[Dataset entries Boundary: Start]

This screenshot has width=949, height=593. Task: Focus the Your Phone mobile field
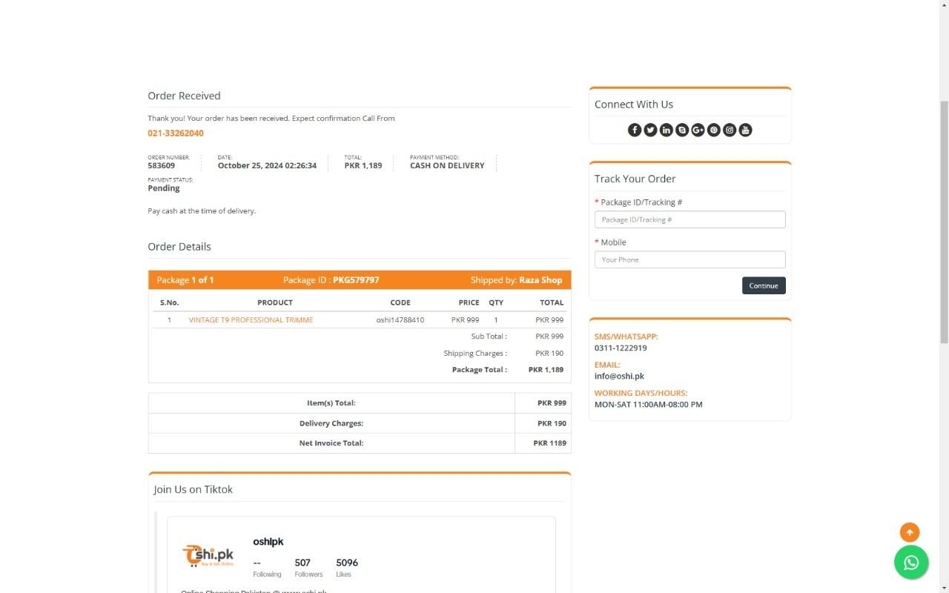690,259
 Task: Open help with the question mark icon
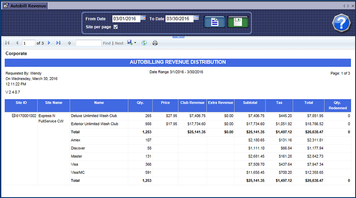pos(341,23)
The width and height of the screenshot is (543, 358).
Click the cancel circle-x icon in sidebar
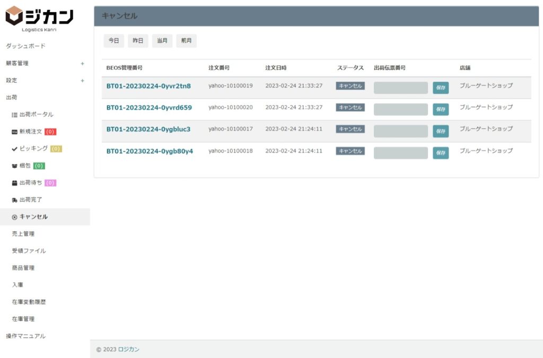pos(14,217)
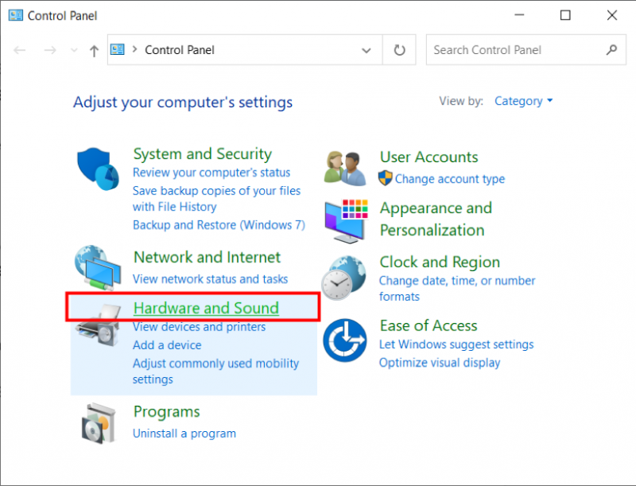Open Backup and Restore (Windows 7)
Viewport: 636px width, 486px height.
(x=219, y=225)
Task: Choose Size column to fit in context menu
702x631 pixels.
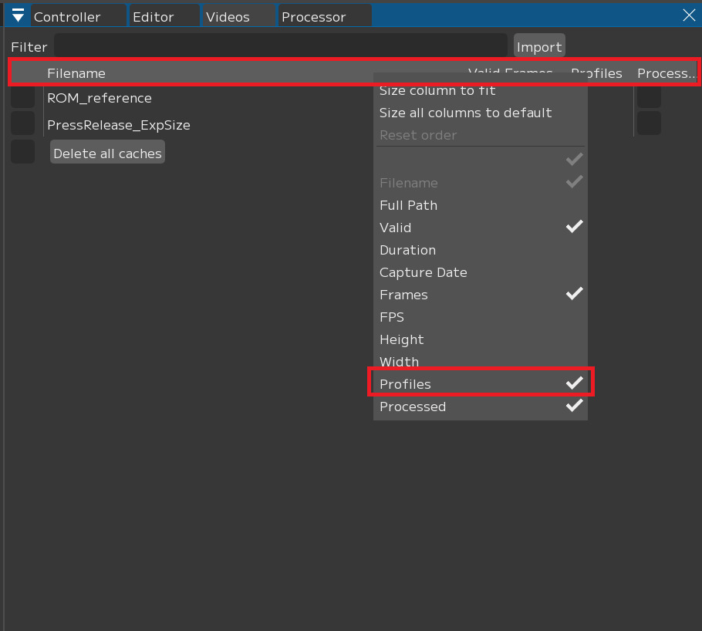Action: 437,91
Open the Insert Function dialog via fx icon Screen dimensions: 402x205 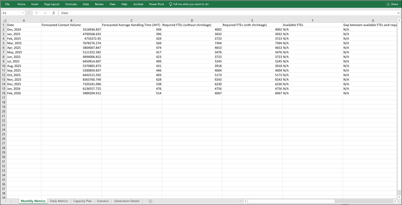click(54, 13)
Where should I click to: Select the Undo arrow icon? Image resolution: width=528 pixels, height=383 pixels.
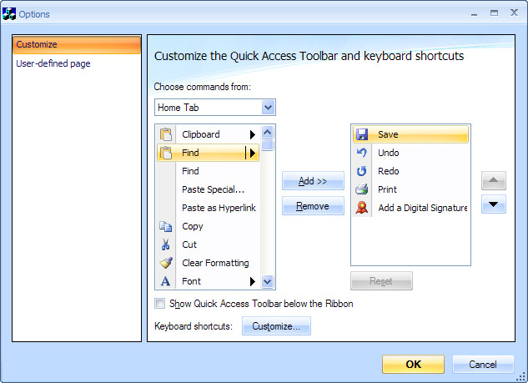pos(362,153)
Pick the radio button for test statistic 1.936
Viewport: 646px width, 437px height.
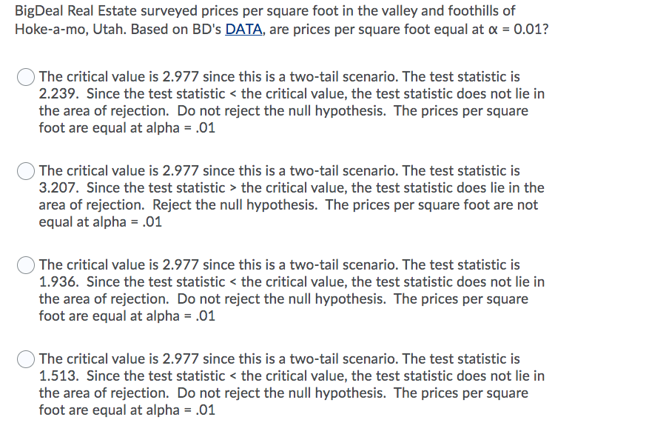coord(26,265)
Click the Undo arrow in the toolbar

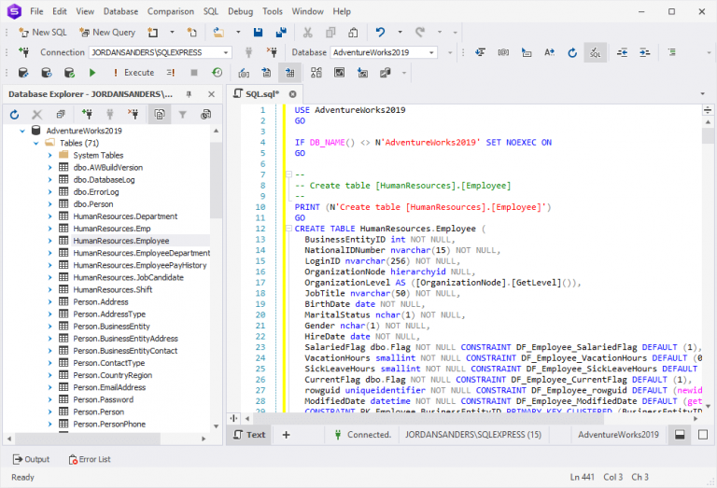click(x=379, y=32)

[Dataset entries Boundary: End]

All that belongs in the answer is the lines from the line with "Where should I" through the closing line of the entries, inclusive, transcribed exactly and free of pictures.

Where should I click to: Select the Undo arrow icon? Image resolution: width=528 pixels, height=383 pixels.
pos(362,153)
Pick the radio button for test statistic 1.936
Viewport: 646px width, 437px height.
coord(26,265)
Click the Undo arrow in the toolbar

click(x=379, y=32)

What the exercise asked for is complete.